TalkChess.com

Posted: **Sun Feb 19, 2017 12:13 am**

It is said Komodo to have one of the best evals.
But Vincent Diepeveen also claimed his program Diep to have a very good eval too, I remember he even challenged the original Komodo programmer for a one ply match, wich didn't happen.
I remember in one of the old Fritz releases Frans Morsch claimed Fritz to have the most knowledgeable evaluation function of all chess engines at the time, when asked what he did to maintain speed, he answered "there are pretty smart data structures", I don't know what that means, probably something like not needing to recompute all eval terms every time the eval is called.
Anyway an engine is the sum of eval + search, and only that sum can produce a program that actualy can play chess at an high level.
I used to consider the eval as probably the most important part of an engine.
Turns out I was wrong, time proved (at least to me) that engines that prune like hell and have light evals can be really strong.

best regards,
Alvaro

Posted: **Sun Feb 19, 2017 12:45 am**

Measuring this is pretty hard. Larry and I have discussed this a lot. It is not very hard to make two programs (with full source code, of course) search alike, so we can play them against each other to try and measure the evaluation quality. But values that work at shallow depths do not always also work in deeper searches. One example is king safety. The strongest programs I have seen source code (or written) have very high values for say the ability to check the opponent's king. The values often look crazy high. This works in deep searches but seem bad at shallow searches. So the effect is if a program is tuned for a shallow search it might look like it has a better eval than one better suited for deep searches.
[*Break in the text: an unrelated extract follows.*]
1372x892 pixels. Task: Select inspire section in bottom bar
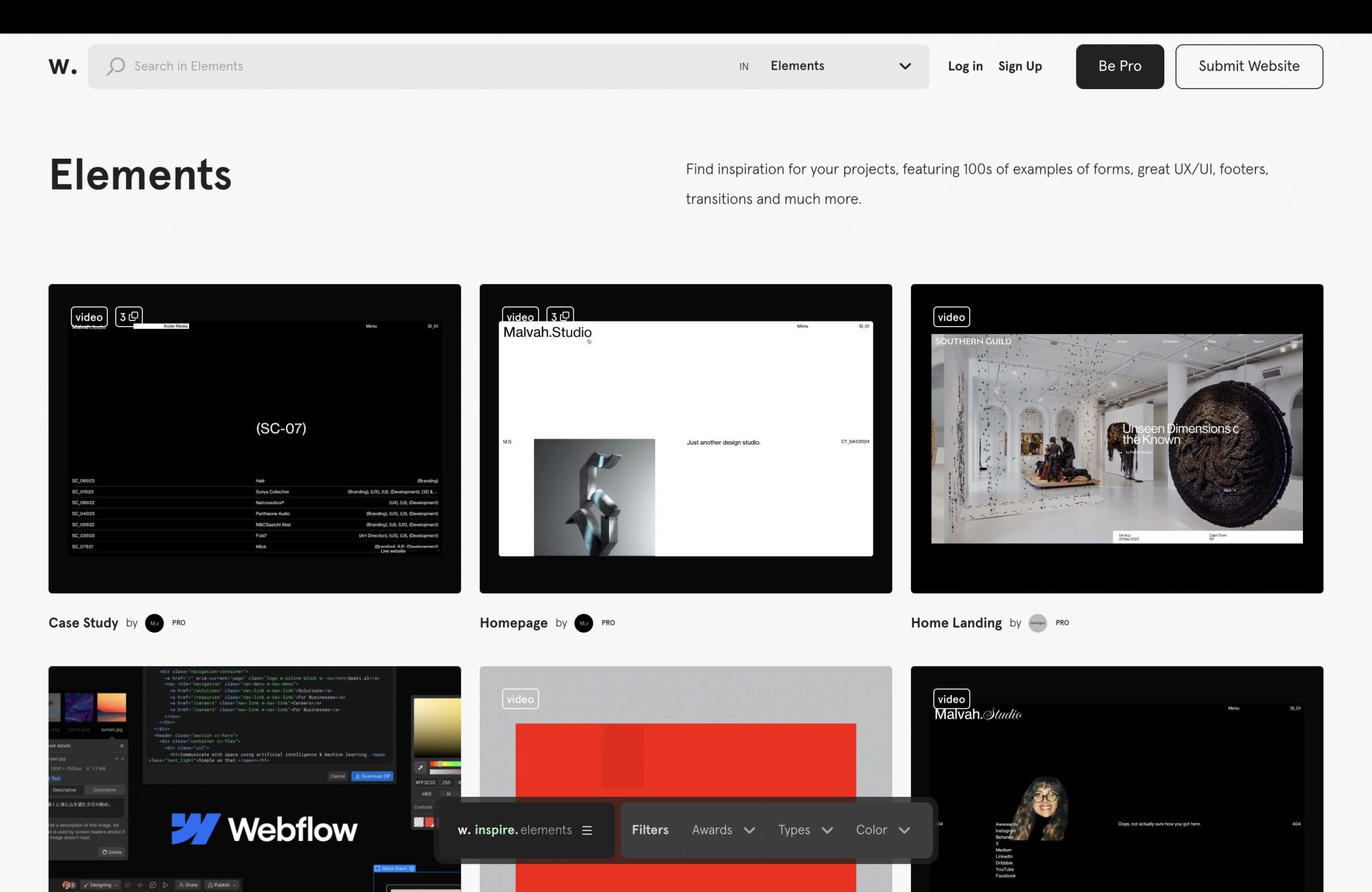click(496, 830)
But anyway, we love trying to measure these things. I can confirm that Komodo's eval is "bigger" (has more terms and does more things) that Stockfish. I hope it is better, but it is very hard to prove, or even measure.
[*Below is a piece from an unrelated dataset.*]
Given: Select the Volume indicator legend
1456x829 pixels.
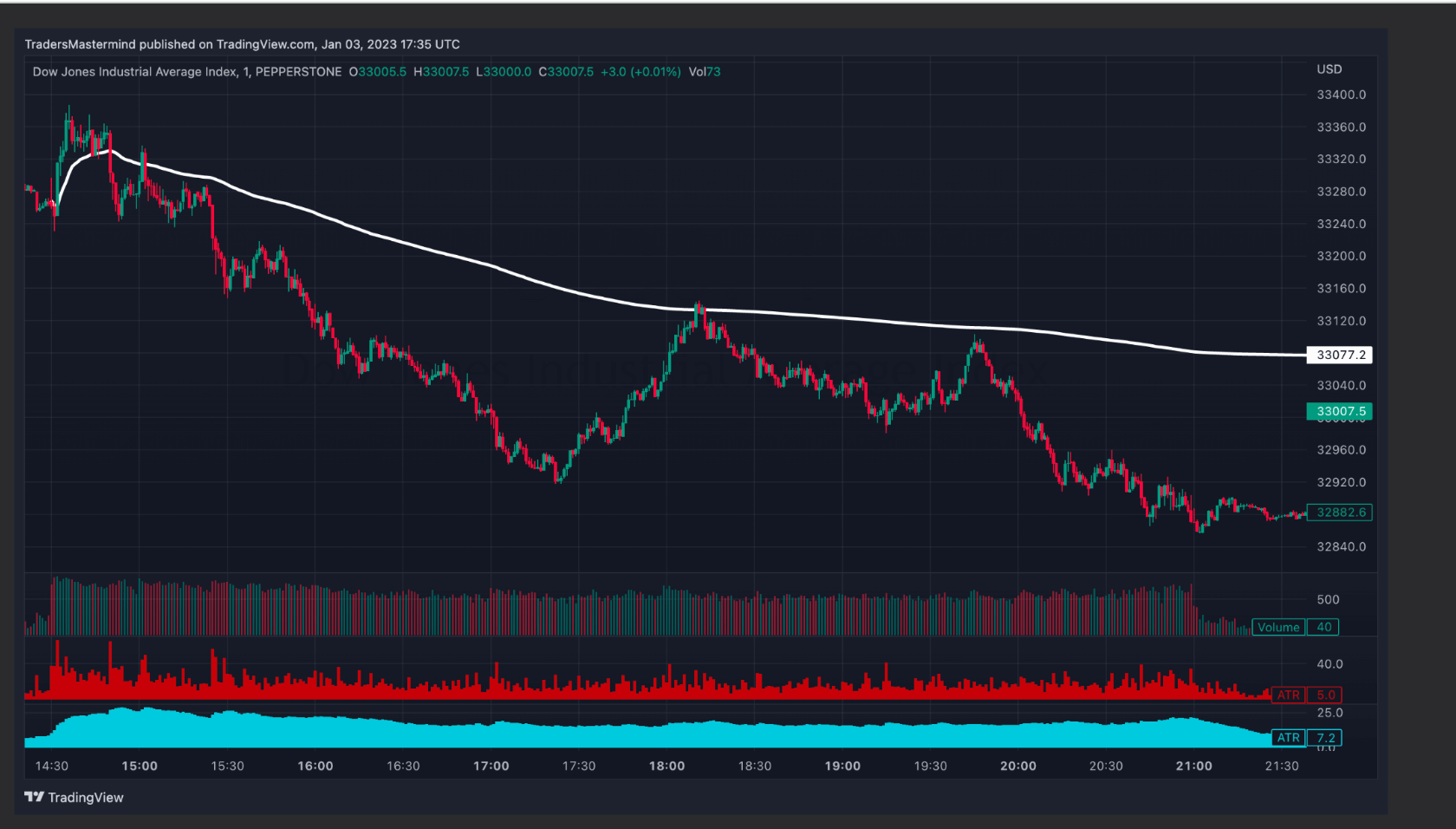Looking at the screenshot, I should click(1277, 627).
Posted: **Sun Feb 19, 2017 5:14 am**

Cardoso wrote:....
Anyway an engine is the sum of eval + search, and only that sum can produce a program that actualy can play chess at an high level.
I used to consider the eval as probably the most important part of an engine.
Turns out I was wrong, time proved (at least to me) that engines that prune like hell and have light evals can be really strong.

best regards,
Alvaro

+1 good comment
search is key, eval is secondary, it's probably the 80/20 rule. - stockfish is where it is because of search.cpp , not because of evaluate.cpp , I have played around with both a lot and I speak from my experiences

Posted: **Sun Feb 19, 2017 6:50 am**

mjlef wrote:Measuring this is pretty hard. Larry and I have discussed this a lot. It is not very hard to make two programs (with full source code, of course) search alike, so we can play them against each other to try and measure the evaluation quality. But values that work at shallow depths do not always also work in deeper searches. One example is king safety. The strongest programs I have seen source code (or written) have very high values for say the ability to check the opponent's king. The values often look crazy high. This works in deep searches but seem bad at shallow searches. So the effect is if a program is tuned for a shallow search it might look like it has a better eval than one better suited for deep searches.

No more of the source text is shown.